Last year, the 46-year-old actor, best known for offbeat dramatic roles in such films as "Star 80" and "The Pope of Greenwich Village," guest-starred on an episode of CBS' "The King of Queens."
He gleefully discovered the sitcom format could mean regular hours, staying at home in Los Angeles with family and riding his horses in the hills above the city.
"Wow, what a great life!" he thought.
So he asked his agents to help him try out for a regular sitcom role. "They basically laughed."
He fired them and tried some new agents. Immediately he was sent to audition for ABC's "Less Than Perfect" and got the job as Will Butler, a sophisticated, womanizing TV anchorman.
The Tuesday night show (airing at 8:30 p.m.) stars Sara Rue as Claudia Casey, an Everygirl temp who lands a job as one of Butler's assistants.
Zachary Levi and Andrea Parker play her rivals in the office rat race, and Sherri Shepherd and Andy Dick are her friends from life lower on the corporate ladder.
While a sitcom may provide better hours, Roberts says the work itself is "a whole 'nother ball of wax" compared to feature films, and is something he's still trying to get used to -- especially the comedy part.
"This has been a humbling experience," he says. "I'm not a standup comic, you know, I don't think on my feet like that. I'm still learning."
Roberts has looked for help to "Less Than Perfect" director Ted Wass, who played the father on the early '90s sitcom "Blossom."
"Ted tells me when I'm not funny, he tells me when I am funny, and he says when I should be funnier," says Roberts as he chats during a lunch break in his dressing room on the CBS lot in Studio City.
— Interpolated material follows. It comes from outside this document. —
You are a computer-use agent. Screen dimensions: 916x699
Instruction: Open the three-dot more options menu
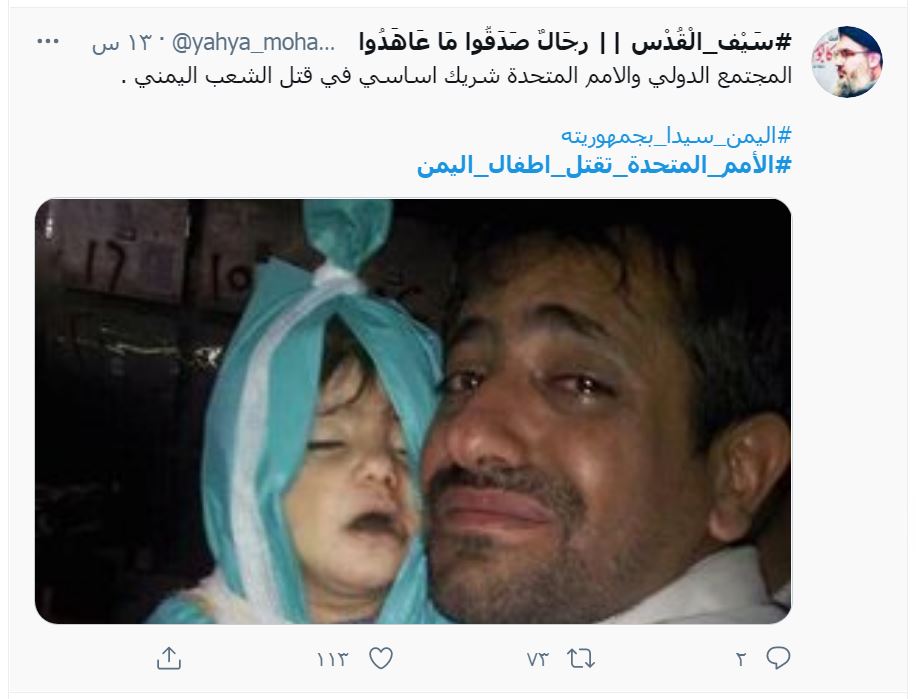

Wass concedes that Roberts initially tried too hard to make his character funny, but now "he's starting to make comedic choices ... and his instincts are so strong and so powerful."
Roberts isn't so sure. "I'm kind of petrified every day because I'm the guy who is not funny," he says. "Out of all six actors (on the show), we have five comics who are hysterical people and Eric Roberts."
But he believes he's doing better because he's learning to relax.
Roberts is ideal for the role of Butler, says Wass, because he has "the vulnerability, the likeability and the charm to make a cad appealing."
Roberts returns to more familiar territory in a TBS Superstation movie premiering Sunday at 7 p.m., playing the mastermind of a shopping mall heist in "Christmas Rush."